Design of potent c-Met inhibitors by molecular fingerprints: a computational insight

Cancer is the most common deadly disease and a major public health problem worldwide. c-Met receptor is among the well-known factors associated with tumor growth and metastasis [1]. Aberrant activation of c-Met, frequently related to c-Met gene amplification, c-Met overexpression or mutations, has been reported in most solid tumors. Therefore, c-Met kinase has been chosen as a promising therapeutic target for various cancers. Herein, a QSAR study based on molecular fingerprints has been carried out for a set of 37 1H-pyrrolo [2,3-b] pyridine c-Met inhibitors [2]. The model was significant with R2=0.83 and R2pred=0.8. Based on obtained coefficients of fingerprints, several compounds have been designed and we predicted their activities by the QSAR model.

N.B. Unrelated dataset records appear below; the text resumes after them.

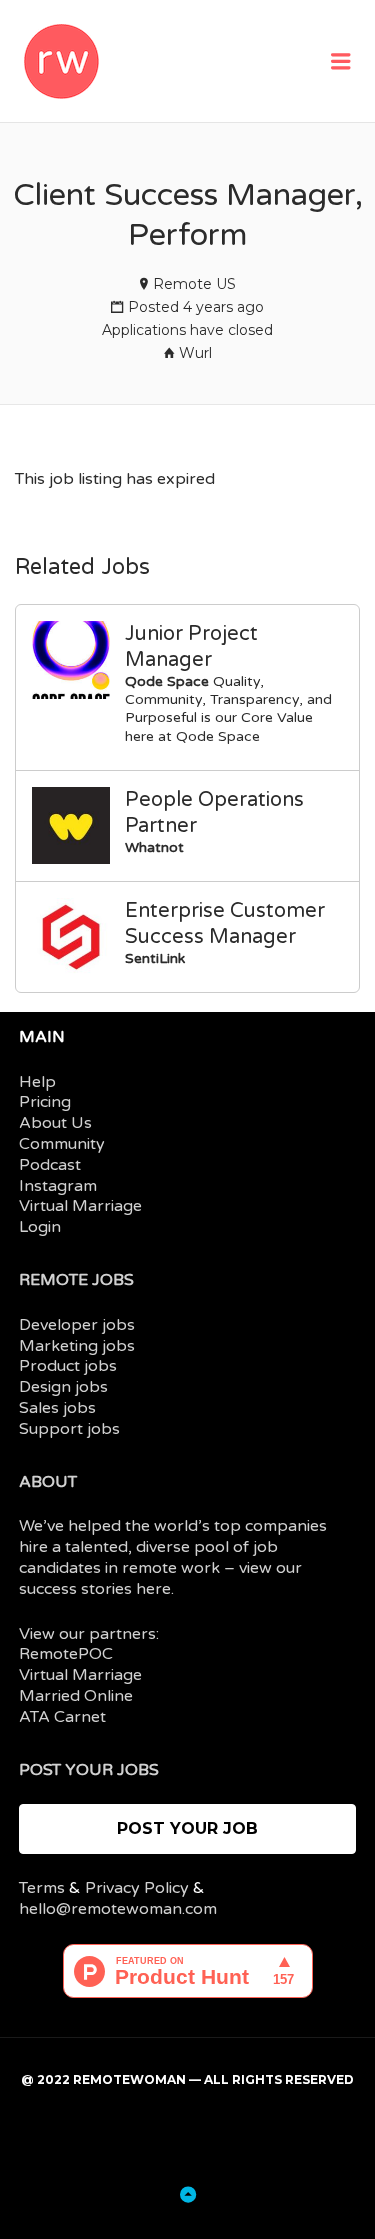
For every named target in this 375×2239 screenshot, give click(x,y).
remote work (171, 1568)
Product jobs (68, 1366)
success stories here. (96, 1589)
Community (62, 1144)
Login (40, 1227)
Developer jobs (77, 1325)
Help (37, 1082)
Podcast (50, 1165)
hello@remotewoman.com (118, 1909)
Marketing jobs (77, 1346)
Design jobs (63, 1387)
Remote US (194, 284)
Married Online (76, 1696)
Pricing (45, 1102)
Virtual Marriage (80, 1206)
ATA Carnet (62, 1717)
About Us (55, 1123)
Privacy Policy (137, 1888)
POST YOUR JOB (187, 1828)
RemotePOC (66, 1654)
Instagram (58, 1186)
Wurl (195, 353)
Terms (42, 1888)
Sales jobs (57, 1408)
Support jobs (69, 1429)
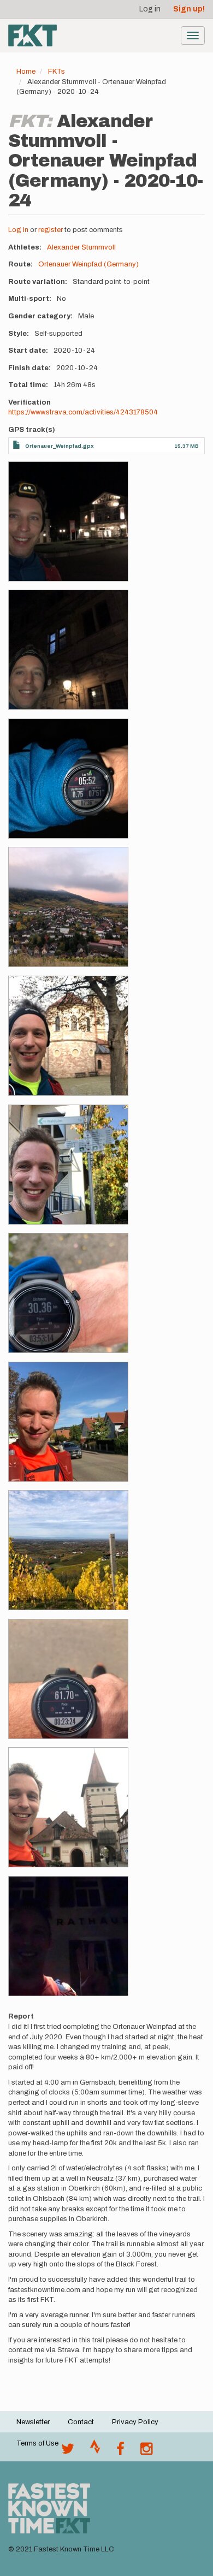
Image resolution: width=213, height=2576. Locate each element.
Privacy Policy (135, 2422)
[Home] (32, 35)
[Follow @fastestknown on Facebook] (120, 2451)
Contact (81, 2422)
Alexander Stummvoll (81, 247)
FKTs (56, 71)
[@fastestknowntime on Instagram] (146, 2451)
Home (26, 71)
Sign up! (189, 9)
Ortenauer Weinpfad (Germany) (88, 264)
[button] (68, 521)
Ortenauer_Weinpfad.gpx (59, 446)
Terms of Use (37, 2443)
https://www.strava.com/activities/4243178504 (83, 412)
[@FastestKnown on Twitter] (67, 2451)
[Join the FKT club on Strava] (95, 2451)
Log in (150, 9)
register (50, 230)
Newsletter (33, 2422)
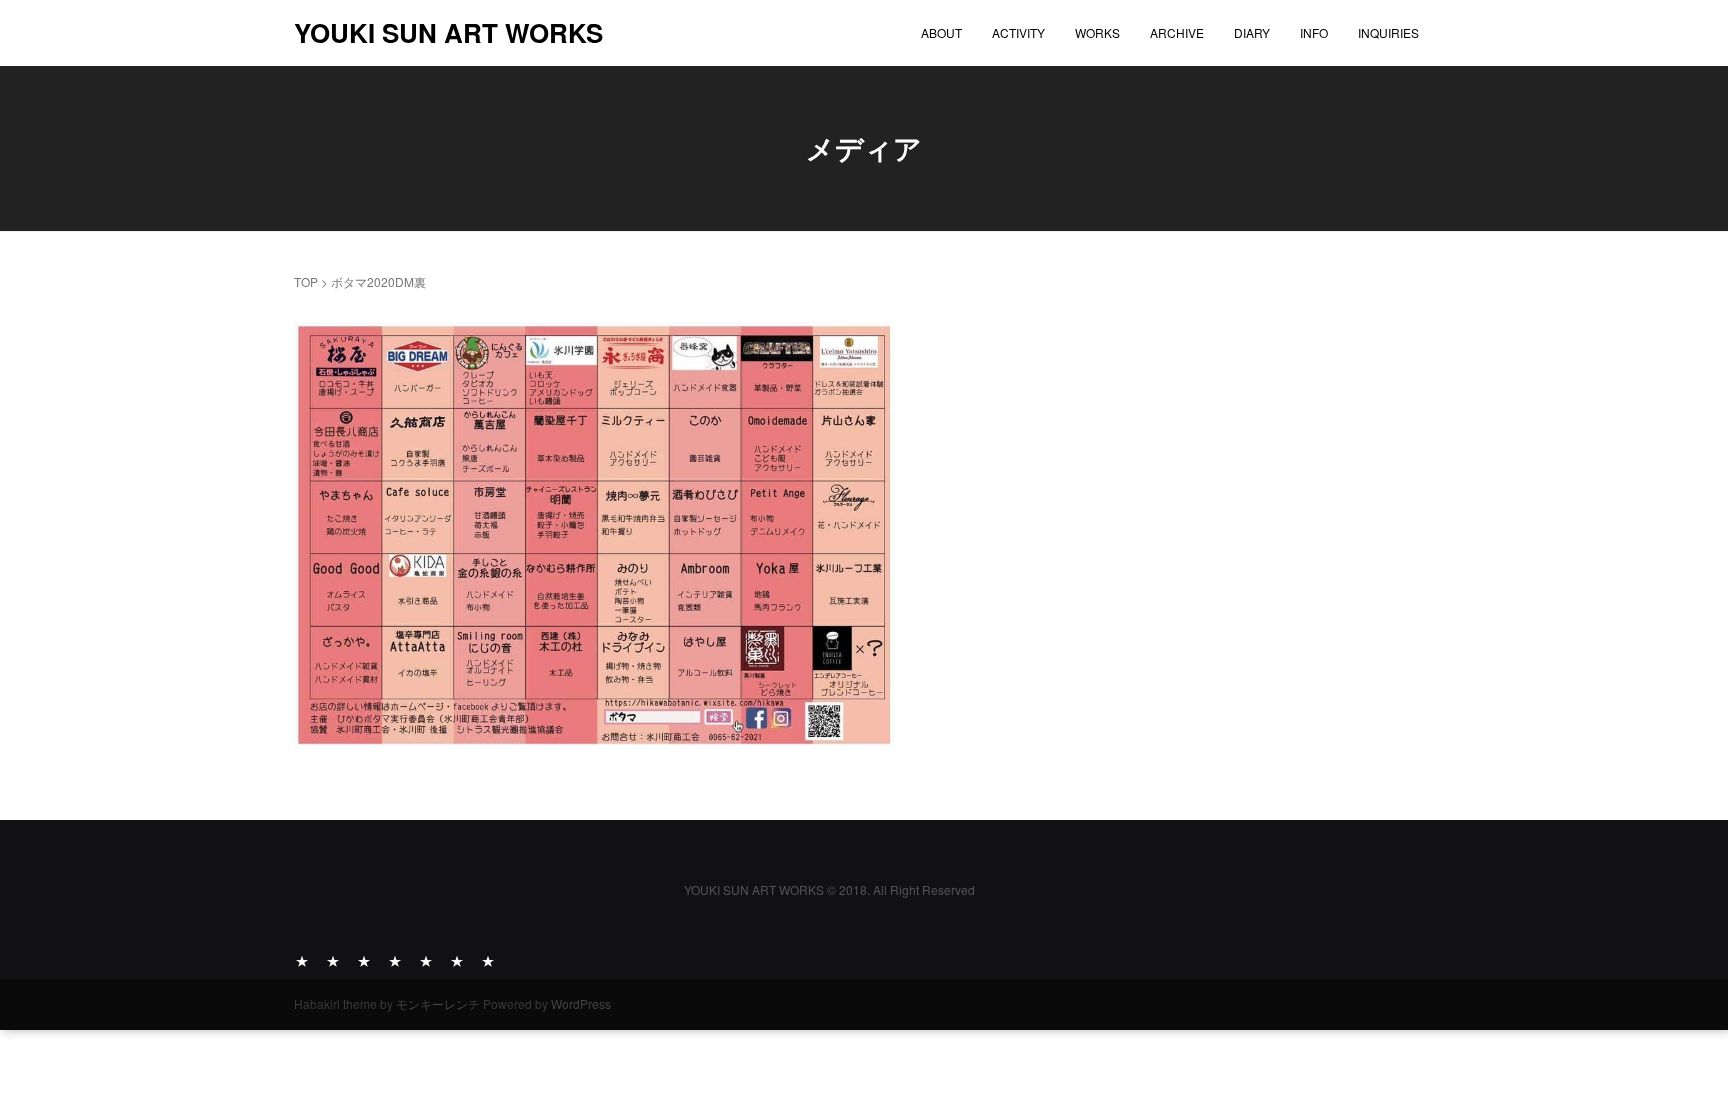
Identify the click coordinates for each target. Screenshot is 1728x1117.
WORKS (1097, 32)
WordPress (581, 1003)
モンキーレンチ (438, 1003)
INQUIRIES (1388, 32)
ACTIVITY (1018, 32)
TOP (306, 281)
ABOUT (941, 32)
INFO (1314, 32)
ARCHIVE (1177, 32)
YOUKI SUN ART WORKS (448, 32)
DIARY (1252, 32)
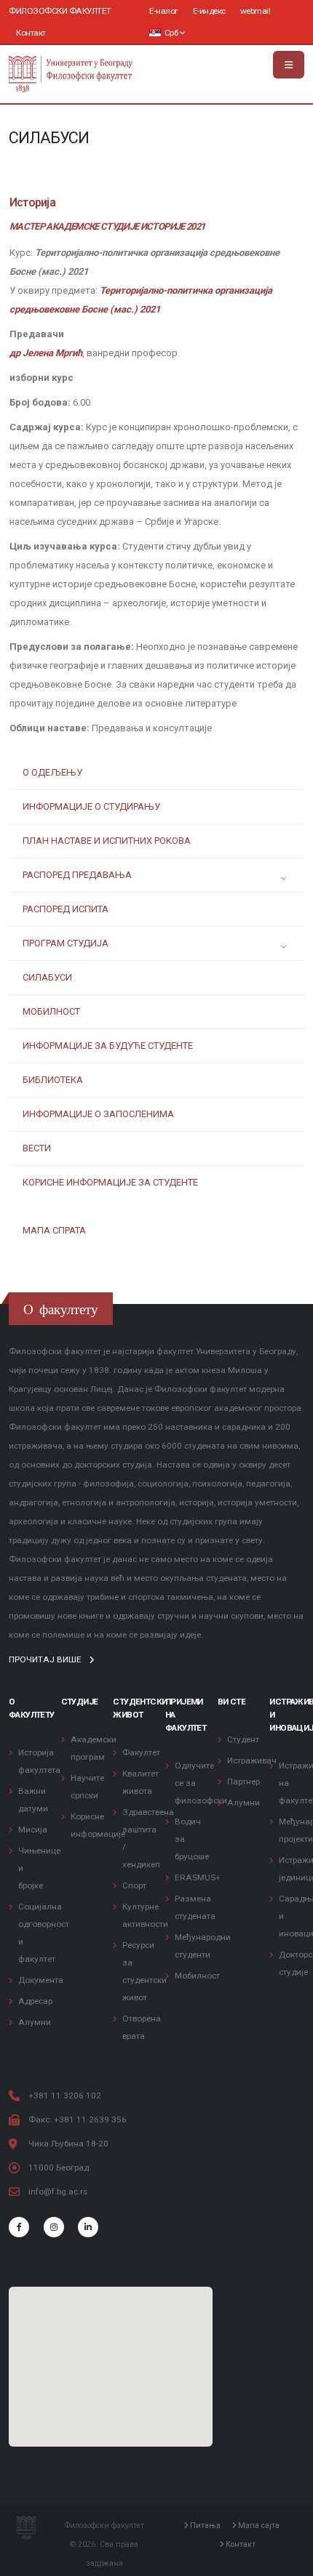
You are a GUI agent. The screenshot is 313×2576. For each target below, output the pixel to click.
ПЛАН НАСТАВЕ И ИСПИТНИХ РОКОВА (107, 840)
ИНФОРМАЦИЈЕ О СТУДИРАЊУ (91, 806)
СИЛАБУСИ (47, 977)
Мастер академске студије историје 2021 (107, 226)
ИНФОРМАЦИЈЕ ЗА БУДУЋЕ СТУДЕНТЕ (108, 1045)
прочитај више (46, 1659)
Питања (204, 2525)
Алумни (34, 2022)
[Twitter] (54, 2227)
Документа (40, 1980)
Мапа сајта (258, 2525)
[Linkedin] (88, 2227)
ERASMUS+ (198, 1877)
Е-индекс (209, 11)
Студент (243, 1739)
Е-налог (163, 11)
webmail (255, 11)
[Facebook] (19, 2227)
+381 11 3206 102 (64, 2095)
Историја (32, 202)
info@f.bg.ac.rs (57, 2191)
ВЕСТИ (37, 1148)
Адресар (35, 2001)
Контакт (31, 33)
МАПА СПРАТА (54, 1230)
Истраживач (252, 1760)
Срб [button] (171, 33)
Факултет (141, 1752)
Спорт (134, 1885)
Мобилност (197, 1976)
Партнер (243, 1781)
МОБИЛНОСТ (51, 1011)
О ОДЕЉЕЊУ (52, 772)
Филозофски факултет (60, 11)
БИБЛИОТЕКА (53, 1079)
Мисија (32, 1829)
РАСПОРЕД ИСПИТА (65, 908)
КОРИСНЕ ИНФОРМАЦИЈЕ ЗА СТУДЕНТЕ (110, 1182)
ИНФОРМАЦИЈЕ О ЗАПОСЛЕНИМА (98, 1113)
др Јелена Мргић (45, 352)
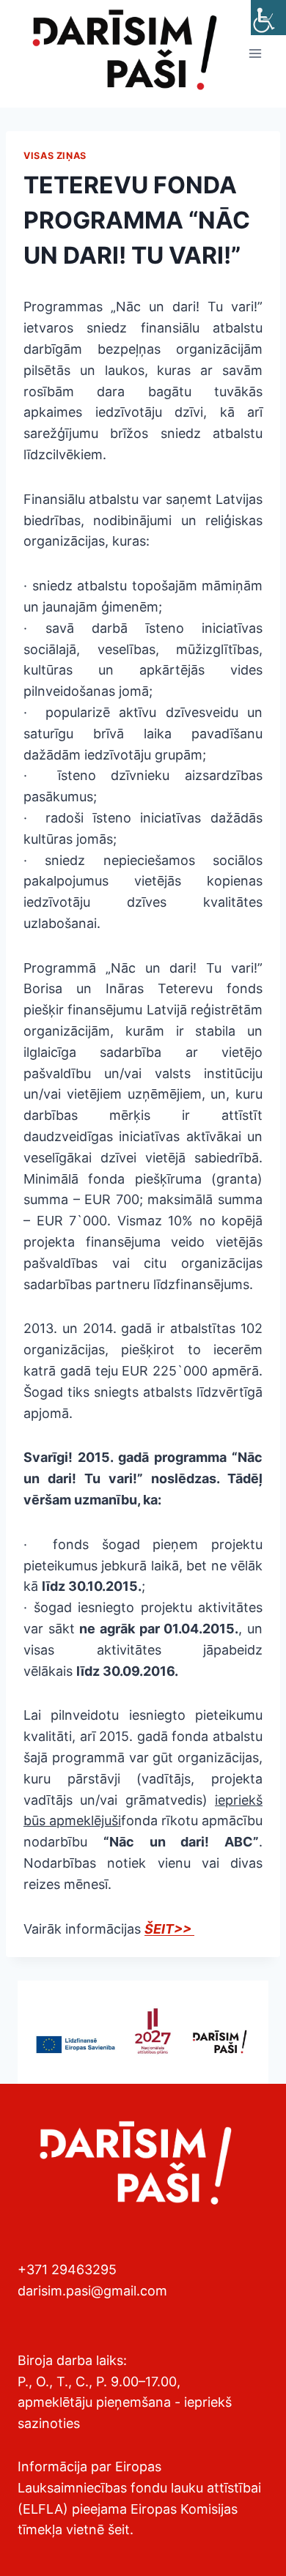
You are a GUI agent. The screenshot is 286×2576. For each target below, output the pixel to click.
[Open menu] (254, 53)
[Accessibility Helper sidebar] (268, 17)
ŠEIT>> (169, 1929)
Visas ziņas (55, 155)
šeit (119, 2529)
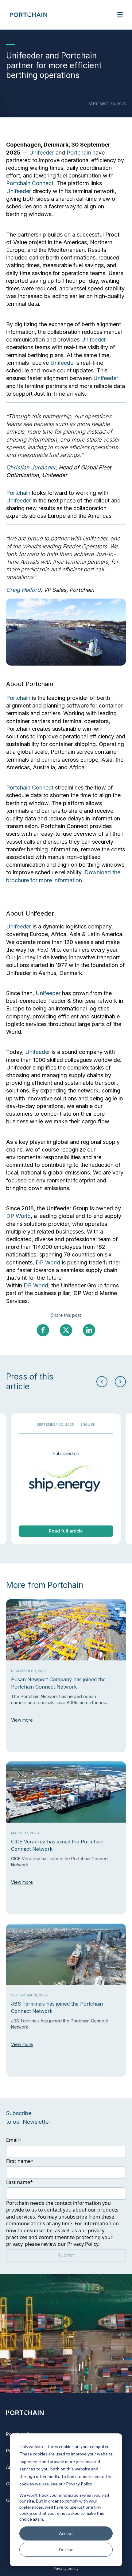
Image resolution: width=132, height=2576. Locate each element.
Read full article (66, 1530)
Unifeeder (42, 152)
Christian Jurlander (31, 467)
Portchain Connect (29, 183)
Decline (66, 2549)
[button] (120, 1381)
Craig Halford (23, 590)
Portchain (79, 152)
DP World (18, 1216)
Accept (66, 2533)
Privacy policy (66, 2568)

One of them showed pIC50 more than 8.00. Therefore, we ran a 35 ns molecular dynamics (MD) simulation for this compound and the RMSF of the backbone Cα atoms for each protein residue was obtained during the equilibrium time range. No RMSF value greater than 2 nm for residues inside the active site was observed which shows that protein and ligand just moved slightly. Analysis of MD trajectory showed that two key hydrogen bond interactions including Lys1110 and Met1160 were stable during the equilibrium time range.